Bigtable makes an excellent choice for this shopping cache. It’s a NoSQL database service built to handle high-throughput, low-latency applications, with more than 10 exabytes of data under management. Bigtable’s unique latency properties—such as predictability and single-digit millisecond response time even for multi-petabyte tables—enable us to serve large volumes of shopping results cost effectively, while providing low response times to travelers.
Google Cloud supports a focus on innovation
Managed databases like Bigtable and Spanner are a significant part of Sabre’s cloud strategy. The combination of unique tools like Key Visualizer for Bigtable and Spanner as well as integration with other Google Cloud services like Cloud IAM, Cloud Monitoring, and now Datastream, make the experience of operating managed databases with Google Cloud much easier than it is with several of their self-hosted counterparts. As a result of their granular pricing models and ability to be deployed and automated by SREs, the managed databases we use also end up with a lower total cost of ownership.
We’re particularly excited about a few recent database-related announcements from Google Cloud. Bigtable’s SLA update gives us more concrete expectations in terms of multi-cluster, multi-region uptime. Spanner’s change to provisioning in Processing Units increases its cost efficiency when deploying in non-production environments where we may need many isolated instances, but won’t come close to the limits of a single node. In those cases, Spanner instances may now be configured in one-tenth of a node increments.
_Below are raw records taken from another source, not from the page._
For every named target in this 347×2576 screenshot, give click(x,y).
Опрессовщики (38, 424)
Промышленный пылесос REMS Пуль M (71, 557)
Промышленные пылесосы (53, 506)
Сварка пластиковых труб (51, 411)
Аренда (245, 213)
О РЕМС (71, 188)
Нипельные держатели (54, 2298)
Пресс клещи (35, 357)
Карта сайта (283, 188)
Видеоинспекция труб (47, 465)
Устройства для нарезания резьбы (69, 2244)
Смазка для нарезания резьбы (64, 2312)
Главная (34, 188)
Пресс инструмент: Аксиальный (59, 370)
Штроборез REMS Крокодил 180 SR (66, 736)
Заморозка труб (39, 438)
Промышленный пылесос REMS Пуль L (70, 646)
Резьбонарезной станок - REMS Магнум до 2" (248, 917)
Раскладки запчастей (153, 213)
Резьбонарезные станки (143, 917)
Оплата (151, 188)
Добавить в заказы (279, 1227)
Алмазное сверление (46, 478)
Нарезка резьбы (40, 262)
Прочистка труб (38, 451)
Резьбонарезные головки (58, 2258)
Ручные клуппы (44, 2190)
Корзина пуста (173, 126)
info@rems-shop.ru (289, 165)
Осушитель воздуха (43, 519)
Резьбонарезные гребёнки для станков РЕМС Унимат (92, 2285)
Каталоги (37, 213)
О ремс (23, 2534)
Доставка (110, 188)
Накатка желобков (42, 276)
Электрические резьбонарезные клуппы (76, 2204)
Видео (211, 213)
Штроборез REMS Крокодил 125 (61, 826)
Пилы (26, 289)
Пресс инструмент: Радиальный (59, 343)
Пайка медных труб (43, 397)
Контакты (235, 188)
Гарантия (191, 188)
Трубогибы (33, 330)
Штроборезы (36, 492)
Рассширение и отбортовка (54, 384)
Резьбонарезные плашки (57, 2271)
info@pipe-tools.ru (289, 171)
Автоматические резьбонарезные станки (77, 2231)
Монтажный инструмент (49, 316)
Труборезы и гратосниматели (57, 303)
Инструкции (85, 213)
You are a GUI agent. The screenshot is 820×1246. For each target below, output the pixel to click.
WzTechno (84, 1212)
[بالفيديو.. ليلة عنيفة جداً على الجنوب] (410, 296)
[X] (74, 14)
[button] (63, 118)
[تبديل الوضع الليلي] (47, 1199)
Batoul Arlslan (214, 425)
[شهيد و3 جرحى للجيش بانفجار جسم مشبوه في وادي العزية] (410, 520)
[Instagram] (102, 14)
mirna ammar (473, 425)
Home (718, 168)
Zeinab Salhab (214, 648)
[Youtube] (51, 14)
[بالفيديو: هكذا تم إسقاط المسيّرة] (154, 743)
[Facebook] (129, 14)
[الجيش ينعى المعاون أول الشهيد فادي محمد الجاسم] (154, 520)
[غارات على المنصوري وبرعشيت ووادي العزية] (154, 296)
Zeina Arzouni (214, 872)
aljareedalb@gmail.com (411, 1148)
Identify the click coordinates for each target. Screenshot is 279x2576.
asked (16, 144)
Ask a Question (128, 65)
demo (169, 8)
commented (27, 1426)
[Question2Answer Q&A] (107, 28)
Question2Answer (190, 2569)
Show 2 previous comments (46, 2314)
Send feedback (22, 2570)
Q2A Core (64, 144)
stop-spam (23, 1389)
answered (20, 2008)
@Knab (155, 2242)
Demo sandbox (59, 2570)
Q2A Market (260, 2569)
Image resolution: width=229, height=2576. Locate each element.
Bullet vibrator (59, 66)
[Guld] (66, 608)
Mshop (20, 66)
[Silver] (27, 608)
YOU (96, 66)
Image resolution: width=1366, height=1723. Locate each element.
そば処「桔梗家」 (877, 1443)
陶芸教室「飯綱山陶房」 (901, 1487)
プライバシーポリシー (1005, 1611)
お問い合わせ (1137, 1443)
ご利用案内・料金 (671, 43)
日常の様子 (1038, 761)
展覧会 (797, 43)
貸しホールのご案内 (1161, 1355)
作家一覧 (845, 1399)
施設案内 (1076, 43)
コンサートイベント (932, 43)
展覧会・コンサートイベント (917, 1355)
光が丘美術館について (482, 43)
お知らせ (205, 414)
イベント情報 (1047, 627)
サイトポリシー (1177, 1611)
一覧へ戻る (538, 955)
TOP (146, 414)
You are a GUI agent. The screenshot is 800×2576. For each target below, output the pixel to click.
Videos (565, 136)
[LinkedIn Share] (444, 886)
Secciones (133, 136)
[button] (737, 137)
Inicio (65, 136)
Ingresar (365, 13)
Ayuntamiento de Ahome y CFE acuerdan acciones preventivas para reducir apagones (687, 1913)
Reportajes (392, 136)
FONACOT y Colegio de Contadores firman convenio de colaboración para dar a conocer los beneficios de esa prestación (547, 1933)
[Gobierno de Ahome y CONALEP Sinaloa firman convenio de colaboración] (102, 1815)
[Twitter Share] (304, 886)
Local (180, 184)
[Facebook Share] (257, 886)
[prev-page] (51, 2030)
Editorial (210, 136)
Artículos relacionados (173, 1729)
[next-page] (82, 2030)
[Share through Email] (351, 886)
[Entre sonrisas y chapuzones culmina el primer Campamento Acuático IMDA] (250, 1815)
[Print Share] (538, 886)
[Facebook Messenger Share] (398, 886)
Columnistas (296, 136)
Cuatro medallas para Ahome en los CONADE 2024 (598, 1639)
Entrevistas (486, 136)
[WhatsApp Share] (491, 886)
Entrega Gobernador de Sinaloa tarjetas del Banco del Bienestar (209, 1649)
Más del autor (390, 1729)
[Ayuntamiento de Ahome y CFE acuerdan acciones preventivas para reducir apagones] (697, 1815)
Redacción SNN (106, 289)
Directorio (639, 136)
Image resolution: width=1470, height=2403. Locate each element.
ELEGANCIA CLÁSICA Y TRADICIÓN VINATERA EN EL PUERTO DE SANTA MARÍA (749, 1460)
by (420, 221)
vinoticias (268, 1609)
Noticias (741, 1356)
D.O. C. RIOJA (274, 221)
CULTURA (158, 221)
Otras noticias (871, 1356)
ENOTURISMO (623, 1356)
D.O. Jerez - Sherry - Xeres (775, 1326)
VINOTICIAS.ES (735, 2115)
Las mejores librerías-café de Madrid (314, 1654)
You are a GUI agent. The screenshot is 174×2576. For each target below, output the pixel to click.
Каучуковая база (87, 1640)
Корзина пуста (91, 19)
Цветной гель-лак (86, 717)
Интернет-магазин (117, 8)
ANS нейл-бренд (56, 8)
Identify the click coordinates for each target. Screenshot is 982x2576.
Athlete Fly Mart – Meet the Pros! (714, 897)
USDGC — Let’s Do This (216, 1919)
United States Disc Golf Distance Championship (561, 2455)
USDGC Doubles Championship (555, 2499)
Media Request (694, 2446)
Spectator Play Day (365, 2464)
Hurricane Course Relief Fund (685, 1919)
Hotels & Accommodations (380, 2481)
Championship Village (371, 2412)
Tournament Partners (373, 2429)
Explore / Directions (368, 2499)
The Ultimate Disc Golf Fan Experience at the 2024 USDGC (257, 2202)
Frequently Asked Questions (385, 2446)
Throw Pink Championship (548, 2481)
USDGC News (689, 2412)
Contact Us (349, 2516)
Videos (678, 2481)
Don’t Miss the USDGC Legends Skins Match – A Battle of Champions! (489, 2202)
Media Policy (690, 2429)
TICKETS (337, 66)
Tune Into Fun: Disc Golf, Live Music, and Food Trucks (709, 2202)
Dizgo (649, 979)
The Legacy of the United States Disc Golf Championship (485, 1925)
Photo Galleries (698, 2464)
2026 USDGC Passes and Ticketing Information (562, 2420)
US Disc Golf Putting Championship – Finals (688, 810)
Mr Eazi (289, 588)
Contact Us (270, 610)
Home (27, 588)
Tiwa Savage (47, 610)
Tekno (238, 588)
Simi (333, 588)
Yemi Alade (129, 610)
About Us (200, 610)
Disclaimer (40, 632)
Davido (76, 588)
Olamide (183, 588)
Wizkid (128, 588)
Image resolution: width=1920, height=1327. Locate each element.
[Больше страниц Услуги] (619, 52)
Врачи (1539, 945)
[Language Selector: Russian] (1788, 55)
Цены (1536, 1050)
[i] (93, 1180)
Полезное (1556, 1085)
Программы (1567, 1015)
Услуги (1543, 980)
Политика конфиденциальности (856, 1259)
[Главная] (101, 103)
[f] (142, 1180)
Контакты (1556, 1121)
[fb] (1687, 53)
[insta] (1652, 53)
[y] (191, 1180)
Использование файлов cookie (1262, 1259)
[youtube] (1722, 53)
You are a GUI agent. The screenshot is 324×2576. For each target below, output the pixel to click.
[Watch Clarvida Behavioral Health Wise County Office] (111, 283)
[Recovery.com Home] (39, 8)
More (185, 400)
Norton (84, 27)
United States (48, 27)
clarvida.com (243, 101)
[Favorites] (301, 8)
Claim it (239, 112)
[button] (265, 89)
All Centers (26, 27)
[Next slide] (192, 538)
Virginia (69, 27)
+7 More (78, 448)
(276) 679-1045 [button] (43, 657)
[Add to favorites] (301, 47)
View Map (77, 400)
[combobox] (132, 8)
Our cloud transformation depends on having a choice of databases for different use cases, trade offs, and migration schedules. In addition to managed databases, we expect to use self-hosted databases, database solutions available in Cloud Marketplace, and transitional services like Cloud SQL for a few more years. In an industry as demanding as travel, accelerating our most critical applications using technology unique to Google Cloud means less time spent optimizing latency and consistency, and more time spent innovating.